Economia

Gli Amici di Pisa: "Ecco l'Ikea. Che sia un punto di partenza per il rilancio dell'economia pisana e non un caso isolato!"

Nota- Questo comunicato è stato pubblicato integralmente come contributo esterno. Questo contenuto non è pertanto un articolo prodotto dalla redazione di PisaToday

“Il nostro sodalizio vuole esprimere la più convinta soddisfazione per l’arrivo di IKEA a Pisa: dalla conferma degli investimenti, al dinamismo mostrato dal Comune di Pisa, dagli interessamenti di altri soggetti istituzionali.
Da sempre gli “Amici di Pisa” hanno operato costante azione di stimolo e di critica, anche forte, per l’indecente melina che si stava consumando in quel di Vecchiano che è finita giustamente alla gogna dei media nazionali. La nostra soddisfazione è ancora più convinta dal fatto che se Pisa avesse perso l’investimento IKEA e questa avesse scelto realtà a noi vicine o peggio limitrofe, il territorio sarebbe stato comunque edificato e per Pisa non ci sarebbe stato nessun beneficio.          Dunque, bene così. IKEA rappresenta un punto di ri-partenza per un nuovo sviluppo di attività imprenditoriali, una più forte mentalità votata alle attività economiche, di un più vigoroso marketing del territorio rivolto ad imprese di ogni settore, tale da attrarre e favorire nuovi insediamenti industriali e agevolando quelle già in essere.

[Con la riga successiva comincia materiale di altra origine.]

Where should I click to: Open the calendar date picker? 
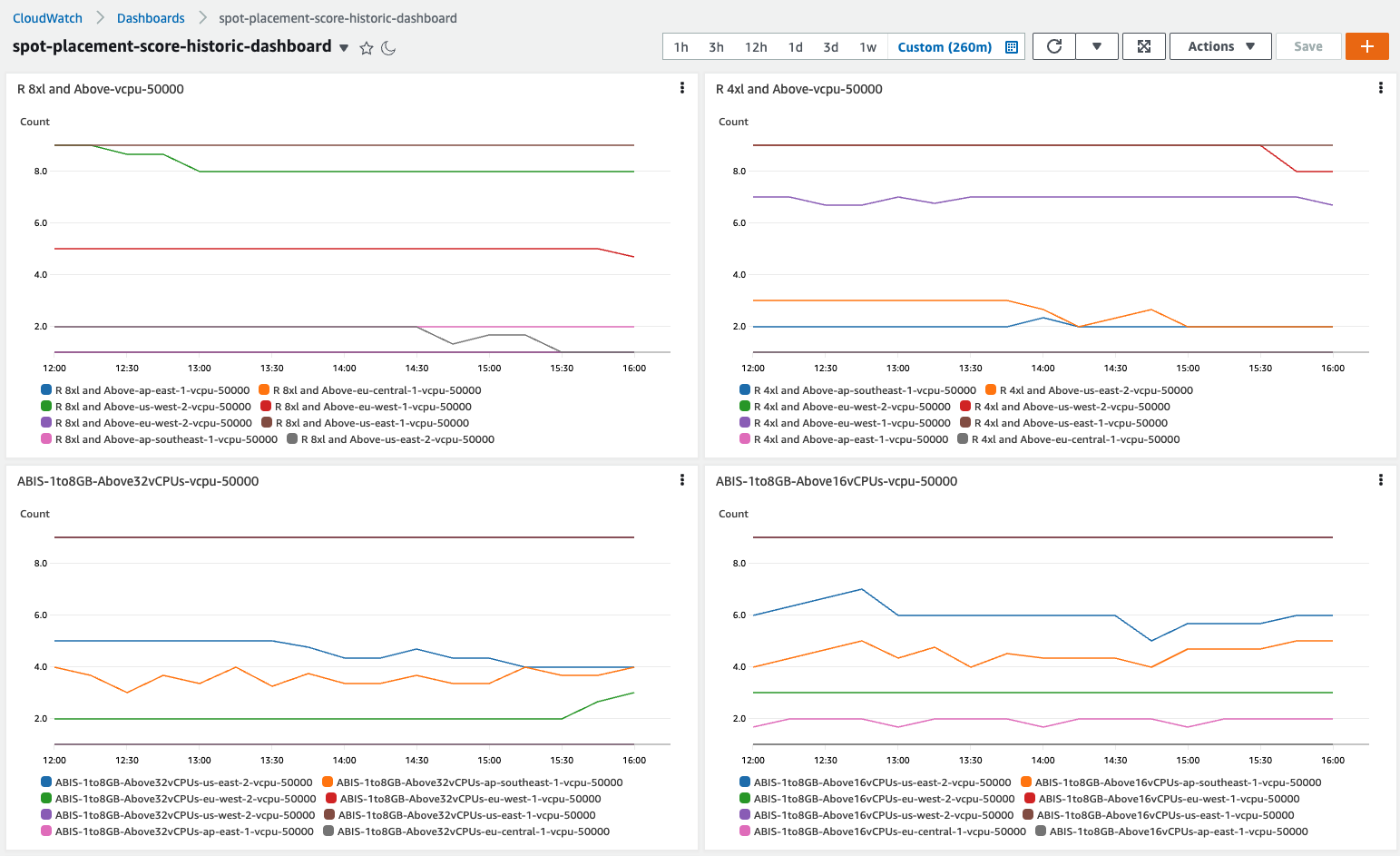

L’esempio dell’operazione-IKEA per noi è un altro punto di partenza per Pisa –al pari del Cantiere delle Antiche Navi Pisane per il settore cultura e turismo- una logica  da percorrere nel territorio, con atti amministrativi importanti, per far progredire gli altri rami produttivi dell’economia pisana fino a competere, per fama, con l’eccellenza di Pisa per antonomasia: l’attività delle sue tre Università. Una competizione non certamente reale ma ideale, di scopo. Che soprattutto impedirebbe il pericoloso allineamento di Pisa come città di terziario e che, aspetto tutt’altro che trascurabile, potrebbe aiutare ad assorbire un bel po’ dei ben 40mila iscritti alle liste di collocamento provinciale.

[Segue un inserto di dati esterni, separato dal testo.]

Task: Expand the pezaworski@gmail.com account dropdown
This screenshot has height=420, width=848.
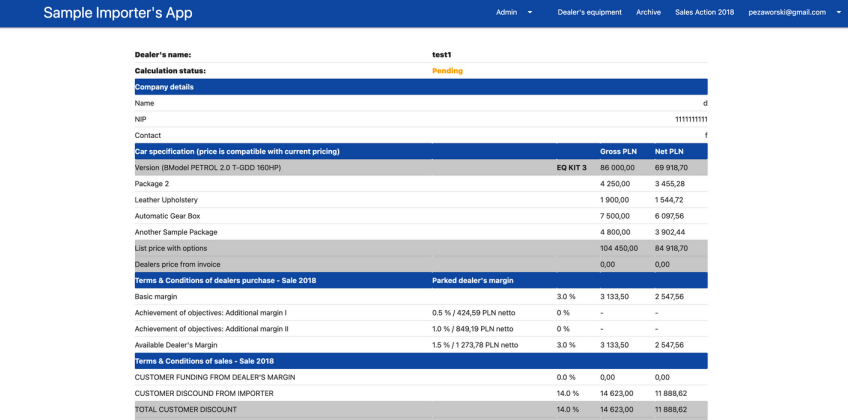Action: [795, 13]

Il caso IKEA, risolto positivamente, ci fa mordere le mani per le tante occasioni di sviluppo d’impresa perse del passato. Una tra le più imperdonabili fu non aver trattenuto anni fa la Disney, intenzionata ad aprire la filiale europea “Euro Disney” nei terreni vicino a Tirrenia. Ora ne gode la campagna parigina, Marne La Vallèe, ma non le previsioni iniziali della società statunitense che, anche a causa del clima instabile in quella parte di Francia -Pisa era l’ideale-, è costretta ad incassi non sempre soddisfacenti.
Potremmo continuare con l’elenco delle aziende che sono uscite da Ospedaletto per emigrare nella zona la Bianca di Pontedera, che ha quasi doppiato quella del capoluogo per dinamismo e imprenditorialità grazie ad una politica di accoglienza amministrativa tutta da imitare. Solo lo scorso anno è stato firmato l’accordo tra il Comune di Pisa e quello di Cascina per unire le due aree industriali. Tanto tempo però è stato perso: va recuperato in fretta, partendo anche dai risultati dell’indagine sulle aree produttive di Ospedaletto-Montacchiello realizzati dalla CCIAA di Pisa del luglio 2011.
Con più industrie ci sarà più lavoro. Non possiamo abbassare lo sguardo. L’IKEA è solo il primo passo.”